> PAGE EXCERPT
● ● ● ●

The next tab is Ports. This tab can be very confusing. MAMP by default uses its own ports for the web and mySQL server. Because it is not the default that these services use, if you choose to leave these as is, you will be forced to type your localhost address in your browser as “localhost:1234” where “1234” is the port number, and the same would go for the mySQL connection when you go to install applications down the road such as WordPress or a forum or any other web-based software that requires a database. For the average user I would recommend clicking on the box to set the default Apache and mySQL ports of 80 and 3306 respectively. This way you can access your local website and mySQL database without having to remember, or use, the port numbers. One important note I will make about this is if you are a Skype user. Skype by default has a feature, albeit annoying, which uses Port 80 for its communications as an alternate port. Thus if you are running Skype and try to start MAMP or a similar web service, this service will be denied if Skype is running. The good news is you can disable this feature from the Skype Advanced Options. The following tutorial will help you find the checkbox to disable this feature ( Skype help ).

Next is the PHP tab.  here you can select to start MAMP with different versions of PHP. If you are testing out PHP applications this is a great resource, but if you just want to run a testing server it’s not necessary. The cache extension on the right is important. For testing purchase the best option you can select is the first one “–” which is no option at all. While the default of XCache will help your pages load faster it can also cause problems down the road if you are not sure what you are doing. For instance, if you rename a Drupal installation with XCache enabled your site will generate errors until the service is restarted because of how the variables are cached. In contrast, if you do not have this enabled, renaming the folder will be 100% transparent and it will be as though nothing on your configuration changed.

● ● ● ●

> DATA LISTING
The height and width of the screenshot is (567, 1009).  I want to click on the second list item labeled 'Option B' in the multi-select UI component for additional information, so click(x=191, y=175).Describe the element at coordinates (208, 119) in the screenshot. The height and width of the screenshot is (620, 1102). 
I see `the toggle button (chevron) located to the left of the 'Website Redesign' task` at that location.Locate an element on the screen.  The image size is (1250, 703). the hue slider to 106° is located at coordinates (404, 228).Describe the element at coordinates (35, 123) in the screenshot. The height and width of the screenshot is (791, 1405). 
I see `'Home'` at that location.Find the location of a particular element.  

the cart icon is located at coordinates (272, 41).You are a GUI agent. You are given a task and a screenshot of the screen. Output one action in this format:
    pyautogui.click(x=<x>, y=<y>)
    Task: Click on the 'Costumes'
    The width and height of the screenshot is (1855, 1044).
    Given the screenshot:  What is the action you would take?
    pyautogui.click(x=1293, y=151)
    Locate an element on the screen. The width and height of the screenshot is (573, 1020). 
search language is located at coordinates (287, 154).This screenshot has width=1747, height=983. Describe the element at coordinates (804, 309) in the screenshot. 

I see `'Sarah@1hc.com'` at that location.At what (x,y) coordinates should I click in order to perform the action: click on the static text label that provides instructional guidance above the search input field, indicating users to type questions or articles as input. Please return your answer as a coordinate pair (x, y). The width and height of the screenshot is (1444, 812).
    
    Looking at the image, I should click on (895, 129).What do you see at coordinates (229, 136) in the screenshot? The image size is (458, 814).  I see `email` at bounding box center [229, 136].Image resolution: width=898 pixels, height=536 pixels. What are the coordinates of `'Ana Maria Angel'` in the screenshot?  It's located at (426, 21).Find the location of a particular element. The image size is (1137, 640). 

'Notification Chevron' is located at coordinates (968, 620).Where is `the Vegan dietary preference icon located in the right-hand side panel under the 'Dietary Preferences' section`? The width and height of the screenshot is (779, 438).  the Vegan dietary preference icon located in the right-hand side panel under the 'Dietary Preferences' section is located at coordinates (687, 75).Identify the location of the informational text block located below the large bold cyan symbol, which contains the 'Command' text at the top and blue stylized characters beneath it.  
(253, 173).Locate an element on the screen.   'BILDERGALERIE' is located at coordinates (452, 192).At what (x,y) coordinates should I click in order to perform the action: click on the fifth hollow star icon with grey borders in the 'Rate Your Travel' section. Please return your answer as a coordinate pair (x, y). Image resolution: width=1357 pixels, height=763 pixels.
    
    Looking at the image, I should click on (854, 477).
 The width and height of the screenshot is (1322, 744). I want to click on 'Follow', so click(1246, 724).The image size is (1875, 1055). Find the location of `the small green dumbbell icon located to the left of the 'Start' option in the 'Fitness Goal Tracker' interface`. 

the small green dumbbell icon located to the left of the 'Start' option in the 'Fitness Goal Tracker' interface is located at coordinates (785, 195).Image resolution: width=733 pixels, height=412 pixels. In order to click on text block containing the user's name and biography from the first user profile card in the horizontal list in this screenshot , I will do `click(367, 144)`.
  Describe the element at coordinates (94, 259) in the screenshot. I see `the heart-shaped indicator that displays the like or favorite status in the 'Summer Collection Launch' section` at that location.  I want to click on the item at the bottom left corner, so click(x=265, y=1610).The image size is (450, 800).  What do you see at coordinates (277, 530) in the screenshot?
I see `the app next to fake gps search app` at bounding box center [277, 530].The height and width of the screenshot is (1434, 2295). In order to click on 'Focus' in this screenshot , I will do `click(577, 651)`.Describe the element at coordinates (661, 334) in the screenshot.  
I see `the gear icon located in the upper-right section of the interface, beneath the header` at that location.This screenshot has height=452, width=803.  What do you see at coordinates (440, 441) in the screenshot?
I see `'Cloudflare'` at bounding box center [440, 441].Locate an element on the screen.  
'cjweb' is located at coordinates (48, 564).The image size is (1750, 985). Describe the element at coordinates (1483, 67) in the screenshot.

● ● ● ●

> PROBLEMS TO SOLVE
(A) Update the stretch of the MAMP guide from "Next is the" through "your configuration changed." by replacing "Drupal" with "Joomla".
(B) Write the next part of the MAMP guide, picking up after its final sentence.

> LIST OF ANSWERS
(A)
Next is the PHP tab.  here you can select to start MAMP with different versions of PHP. If you are testing out PHP applications this is a great resource, but if you just want to run a testing server it’s not necessary. The cache extension on the right is important. For testing purchase the best option you can select is the first one “–” which is no option at all. While the default of XCache will help your pages load faster it can also cause problems down the road if you are not sure what you are doing. For instance, if you rename a Joomla installation with XCache enabled your site will generate errors until the service is restarted because of how the variables are cached. In contrast, if you do not have this enabled, renaming the folder will be 100% transparent and it will be as though nothing on your configuration changed.

(B)
The final tab is the Apache tab. Here you can select where you want to store your files. In most cases I would recommend moving them into your user directory into a “Sites” or similar folder because of how permissions are set up, but this can be any folder you desire on your hard drive. If you are looking to install multiple copies of WordPress or other sites, you should make this a parent directory. For instance, if you want to put your files in a Sites folder in your user directory your path would be:

/Users/{username}/Sites

Then your sub-sites would be at “/Sites/subdirectory”. That subdirectory could be “WordPress1”, “WordPress2”, etc. We will touch on this more in later tutorials, but it is just important to know here that this path is not the end all be all as if you only want one site. You should set up your site at this point as though you want to run multiple sites in the long run.

The First Testing Page

Now that we have the testing server application understood, it’s time to start it up. For now we are just going to work with a simple text editor to get our first page up and running and to test some basics. In a later tutorial we will investigate how to utilize the testing server with Adobe Dreamweaver and go more in depth about understanding the database portion of the testing server.

One of the common misconceptions of websites is that you need an editor like Dreamweaver, Expression Web or Coda when in fact all you need is a simple text editor to get going. So to begin, simply open up TextEdit on your Mac and you can copy and paste the code into it: Hello World

Then click File–>Save and for the Format choose Web Page (.html) and save the file to the same folder where you set the site to be from the Apache tab of the MAMP preferences. For sake of the tutorial let’s save it as “test.html”. Now navigate your browser to http://localhost/test.html .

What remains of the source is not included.